Big data offers us a window on the world. But large and easily available datasets may not show us the world we live in. For instance, epidemiological models of the recent Ebola epidemic in West Africa using big data consistently overestimated the risk of the disease’s spread and underestimated the local initiatives that played a critical role in controlling the outbreak.
Researchers are rightly excited about the possibilities offered by the availability of enormous amounts of computerized data. But there’s reason to stand back for a minute to consider what exactly this treasure trove of information really offers. Ethnographers use a cross-cultural approach when they collect data because family, marriage and household mean different things in different contexts.

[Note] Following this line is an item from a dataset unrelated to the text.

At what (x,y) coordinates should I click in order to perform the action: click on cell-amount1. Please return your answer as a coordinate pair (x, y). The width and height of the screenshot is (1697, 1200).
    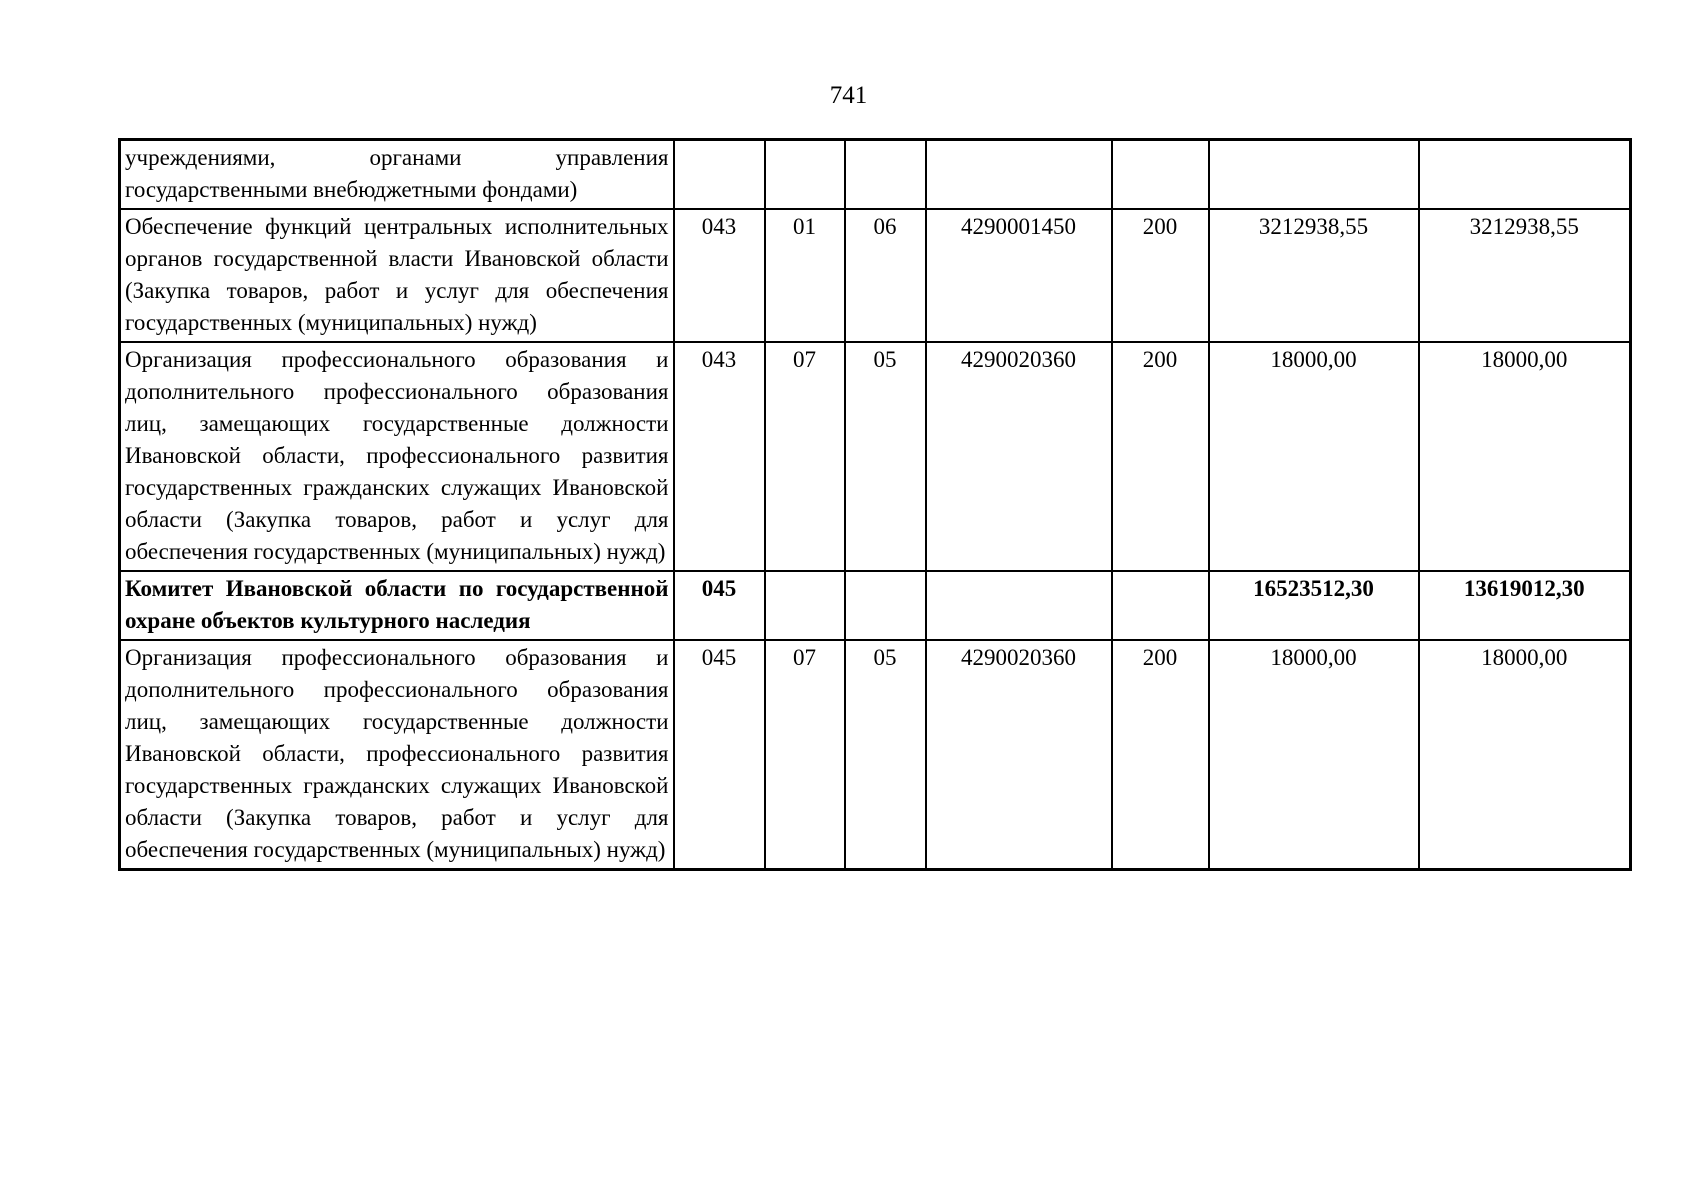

We’ve all heard the joke about the drunk who is asked why he is searching for his lost wallet under the streetlight, rather than where he thinks he dropped it. “Because the light is better here,” he said.This “streetlight effect” is the tendency of researchers to study what is easy to study. I use this story in my course on Research Design and Ethnographic Methods to explain why so much research on disparities in educational outcomes is done in classrooms and not in students’ homes. Children are much easier to study at school than in their homes, even though many studies show that knowing what happens outside the classroom is important. Nevertheless, schools will continue to be the focus of most research because they generate big data and homes don’t.
The streetlight effect is one factor that prevents big data studies from being useful in the real world, especially studies analysing easily available user-generated data from the Internet. Researchers assume that this data offers a window into reality. But you have to have the eye to see it.